After a meeting of Israel’s Higher Planning Council, which convened to sanction the development, Peace Now, an anti-settlement group, supplied the figure. The watchdog reported that 2,791 structures gained final approval and 1,636 received an initial nod at the conference.
Three prominent human rights organizations, among others, have called Israel’s actions apartheid, a charge Israel denies.
“The state of Israel took another fall down the abyss and further deepened the occupation,” tweeted Hagit Ofran of Peace Now.
“It’s bad news for Israel and for anyone who cares about the people in our region,” she said.
There was no immediate Israeli government statement, but responding on Twitter to Peace Now’s tally, Israeli Interior Minister Ayelet Shaked called it “a festive day for the settlement of Judea and Samaria” the names Israel uses for the occupied West Bank.
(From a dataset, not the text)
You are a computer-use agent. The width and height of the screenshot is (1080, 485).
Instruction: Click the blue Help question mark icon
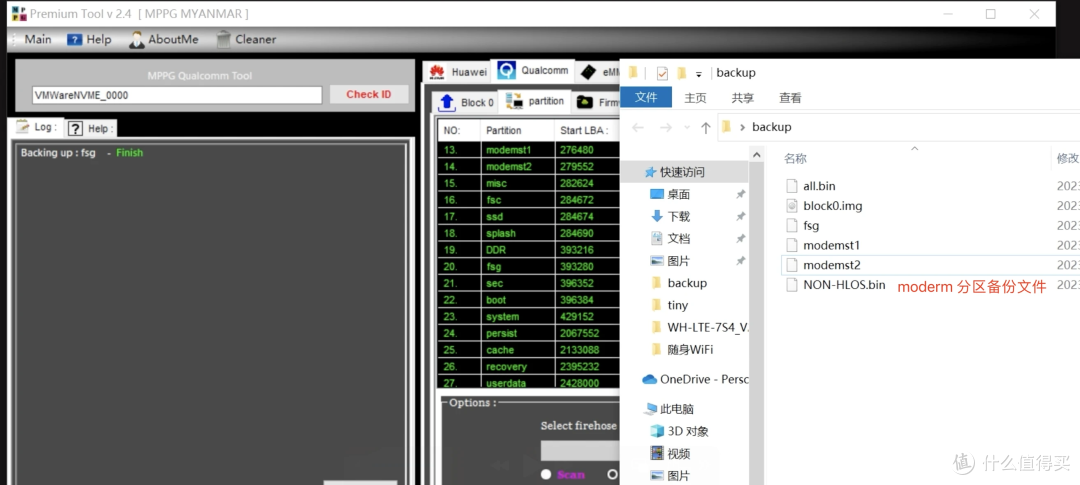[x=75, y=40]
Last week, Shaked announced the plan to approve the new homes, and the administration of United States President Joe Biden voiced its “strong” opposition in response.
“Israel’s program of expanding settlements deeply damages the prospect for a two-state solution,” the US Department of State said last week.
In the West Bank city of Ramallah, Bassam al-Salhe, a member of the Executive Committee of the Palestine Liberation Organization, urged Palestinians to “step up their struggle in the face of these settlement projects”.
He also called on the international community “to take deterrent action against Israel to compel it to stop settlement and its aggression against our Palestinian people”.
The plan to construct 4,000 more homes is the biggest advancement of settlement projects since the Biden administration took office. The White House opposes settlement construction because it further erodes the possibility of an eventual two-state solution to the Israeli-Palestinian conflict.
Israeli settlements are fortified, Israeli-only housing complexes built on Palestinian land in violation of international law. Between 600,000 and 750,000 Israeli settlers live in at least 250 illegal settlements in the West Bank and occupied East Jerusalem.
Settler attacks against Palestinians and their property are a regular occurrence in the West Bank, home to nearly three million Palestinians.
Israeli Prime Minister Naftali Bennett, who once led the main settler organisation, is opposed to Palestinian statehood.
Israel approved the construction of 3,000 settler homes in October despite another US rebuke.
Masafer Yatta is comprised of 19 Palestinian villages that are home to more than 2,000 people. The forcible transfer of the entire population would be one of the largest single displacements of Palestinians for decades.
International law prohibits the use of an occupied territory for a purpose that serves only the occupier and not the occupied population. International law also prohibits the forcible transfer of an occupied population altogether.